The three main problems that come with insulin resistance and fertility:

  • Insulin resistance creates hormone imbalance in your body that can interfere with reproductive hormones and ovulation
  • PCOS, the leading cause of infertility today often goes hand in hand with insulin resistance, so it's worth getting tested if you have Insulin Resistance.
  • With insulin resistance, you could find it hard to conceive as a result of a lack of regular ovulation or poor egg quality.

Plant-Based Eating Tips for Fertility Health

1. Create a complete protein with plants

Since your body needs all the Essential Amino Acids (EAAs) it's ideal to eat the range of plant-based foods that offer all 9 EAAs: Soy, quinoa, buckwheat, pumpkin seeds, and black beans. Combining foods to make a complete protein is the next best thing.

Consuming grains with nuts and seeds, or legumes make up a complete protein and have much-needed vital nutrients to support your fertility Hemp seeds are a great addition to any salad, soups, and smoothies for a complete protein source and a plethora of nutrients.

2. Increase Your Iron Intake

It’s often said, that if you go vegan you will lack for iron since many people get their iron from red meats. But did you know there are plenty of plant foods that have more iron per serving than meat? To keep up on your iron intake while trying to conceive load up on spinach, beets, nuts, pumpkin seeds, kale, prunes, avocados, apricots and more.

3. Take B-12 for Health’s Sake

As vital as vitamin B-12 is to your body it is hard to get without supplementing. Get this vitamin -- important for fertility, heart health, and neurological deficits -- from fortified foods or supplement with an organic, plant-based prenatal vitamin.

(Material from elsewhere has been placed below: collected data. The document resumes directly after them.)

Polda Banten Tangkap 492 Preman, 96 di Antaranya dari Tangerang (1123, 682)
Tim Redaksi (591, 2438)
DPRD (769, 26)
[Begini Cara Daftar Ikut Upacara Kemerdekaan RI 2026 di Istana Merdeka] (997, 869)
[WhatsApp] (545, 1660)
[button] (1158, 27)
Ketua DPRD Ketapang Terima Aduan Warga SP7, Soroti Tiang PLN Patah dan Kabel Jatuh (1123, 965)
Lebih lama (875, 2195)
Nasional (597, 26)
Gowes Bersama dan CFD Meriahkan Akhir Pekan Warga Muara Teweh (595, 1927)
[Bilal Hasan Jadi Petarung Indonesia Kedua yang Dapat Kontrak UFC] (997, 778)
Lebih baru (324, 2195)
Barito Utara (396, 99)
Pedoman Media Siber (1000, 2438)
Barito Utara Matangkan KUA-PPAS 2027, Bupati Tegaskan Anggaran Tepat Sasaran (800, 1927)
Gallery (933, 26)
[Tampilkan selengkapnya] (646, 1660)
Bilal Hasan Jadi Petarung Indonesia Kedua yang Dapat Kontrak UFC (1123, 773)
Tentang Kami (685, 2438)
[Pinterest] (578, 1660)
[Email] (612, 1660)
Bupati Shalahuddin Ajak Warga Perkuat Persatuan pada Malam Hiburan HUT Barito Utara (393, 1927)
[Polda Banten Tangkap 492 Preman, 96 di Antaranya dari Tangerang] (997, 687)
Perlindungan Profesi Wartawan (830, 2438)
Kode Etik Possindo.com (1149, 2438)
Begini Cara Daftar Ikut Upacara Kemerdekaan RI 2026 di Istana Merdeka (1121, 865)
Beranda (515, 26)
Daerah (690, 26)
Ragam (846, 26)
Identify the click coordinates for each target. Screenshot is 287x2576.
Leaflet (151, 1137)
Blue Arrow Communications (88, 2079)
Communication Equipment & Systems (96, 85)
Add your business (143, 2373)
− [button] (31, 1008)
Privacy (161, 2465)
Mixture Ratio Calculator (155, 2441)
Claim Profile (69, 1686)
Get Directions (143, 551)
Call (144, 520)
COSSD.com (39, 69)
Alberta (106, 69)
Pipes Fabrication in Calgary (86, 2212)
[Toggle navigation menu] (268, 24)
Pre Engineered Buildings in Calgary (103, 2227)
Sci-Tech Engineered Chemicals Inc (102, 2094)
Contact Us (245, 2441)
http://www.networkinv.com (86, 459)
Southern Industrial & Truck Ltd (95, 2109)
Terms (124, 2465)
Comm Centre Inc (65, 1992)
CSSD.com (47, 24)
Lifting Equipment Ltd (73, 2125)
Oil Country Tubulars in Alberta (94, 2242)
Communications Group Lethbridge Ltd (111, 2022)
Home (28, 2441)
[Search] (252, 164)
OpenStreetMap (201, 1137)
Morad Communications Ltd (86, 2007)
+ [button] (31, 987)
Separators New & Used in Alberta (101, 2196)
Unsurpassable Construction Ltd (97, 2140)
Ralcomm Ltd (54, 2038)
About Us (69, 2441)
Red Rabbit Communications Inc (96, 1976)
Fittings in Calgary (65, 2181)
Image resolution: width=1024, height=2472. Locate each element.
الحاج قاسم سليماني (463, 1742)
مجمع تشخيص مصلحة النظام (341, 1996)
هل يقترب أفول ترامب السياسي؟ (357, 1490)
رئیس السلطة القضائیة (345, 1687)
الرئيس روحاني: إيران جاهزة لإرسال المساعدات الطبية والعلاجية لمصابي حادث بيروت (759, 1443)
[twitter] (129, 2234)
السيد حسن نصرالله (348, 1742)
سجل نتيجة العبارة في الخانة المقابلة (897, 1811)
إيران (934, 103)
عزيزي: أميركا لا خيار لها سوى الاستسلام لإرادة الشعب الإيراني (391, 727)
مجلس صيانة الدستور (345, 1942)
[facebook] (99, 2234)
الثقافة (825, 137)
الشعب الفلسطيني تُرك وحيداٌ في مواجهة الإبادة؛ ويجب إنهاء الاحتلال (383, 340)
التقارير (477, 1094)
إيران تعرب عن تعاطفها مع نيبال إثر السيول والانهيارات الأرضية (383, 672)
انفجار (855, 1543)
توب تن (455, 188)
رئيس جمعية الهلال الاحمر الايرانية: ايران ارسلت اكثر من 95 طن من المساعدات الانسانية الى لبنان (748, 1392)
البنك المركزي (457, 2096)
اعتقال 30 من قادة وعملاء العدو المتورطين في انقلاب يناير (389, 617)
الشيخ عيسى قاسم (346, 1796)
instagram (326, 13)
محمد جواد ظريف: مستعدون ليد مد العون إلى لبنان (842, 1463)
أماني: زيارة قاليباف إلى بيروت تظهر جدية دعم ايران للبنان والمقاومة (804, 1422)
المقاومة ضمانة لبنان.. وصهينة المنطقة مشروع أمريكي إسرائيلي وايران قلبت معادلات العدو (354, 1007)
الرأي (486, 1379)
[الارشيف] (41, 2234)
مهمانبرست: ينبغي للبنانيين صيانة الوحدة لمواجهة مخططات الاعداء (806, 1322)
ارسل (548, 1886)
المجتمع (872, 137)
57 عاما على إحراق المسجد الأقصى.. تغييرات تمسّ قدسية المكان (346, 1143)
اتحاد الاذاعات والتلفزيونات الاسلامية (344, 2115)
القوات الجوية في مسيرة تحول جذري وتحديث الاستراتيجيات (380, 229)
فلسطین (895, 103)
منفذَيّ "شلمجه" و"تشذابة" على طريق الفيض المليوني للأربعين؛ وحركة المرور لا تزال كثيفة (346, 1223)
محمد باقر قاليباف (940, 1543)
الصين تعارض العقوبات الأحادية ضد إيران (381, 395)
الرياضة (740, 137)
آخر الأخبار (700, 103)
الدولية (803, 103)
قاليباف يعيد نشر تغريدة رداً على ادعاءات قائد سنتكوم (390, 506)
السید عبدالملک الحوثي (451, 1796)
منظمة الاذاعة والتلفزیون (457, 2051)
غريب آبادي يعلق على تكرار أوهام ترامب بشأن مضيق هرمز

This will assure you are getting your daily requirements. Another way is injections which should be discussed with your Doctor.

4. The Sun and Vitamin D3

Vitamin D is an important nutrient for your fertility since it's vital to cell growth, immune response, hormone balance, and ovulation. Vitamin D is the “sunlight” vitamin, synthesized through sun exposure on the skin. Getting just a gentle 10 to 20 minutes of sunlight every day will help boost your vitamin D levels. Another amazing source of vitamin D is almond milk; with double the amount of calcium as dairy milk and 25 percent of your daily recommended value, almond milk is a great option for those looking to keep their vitamin D levels at optimal levels.

Whether you’re facing fertility issues or simply want to improve your health as a whole as you plan to start your journey, giving a plant-based diet a try will not only have you feeling better but will help keep possible health issues at bay!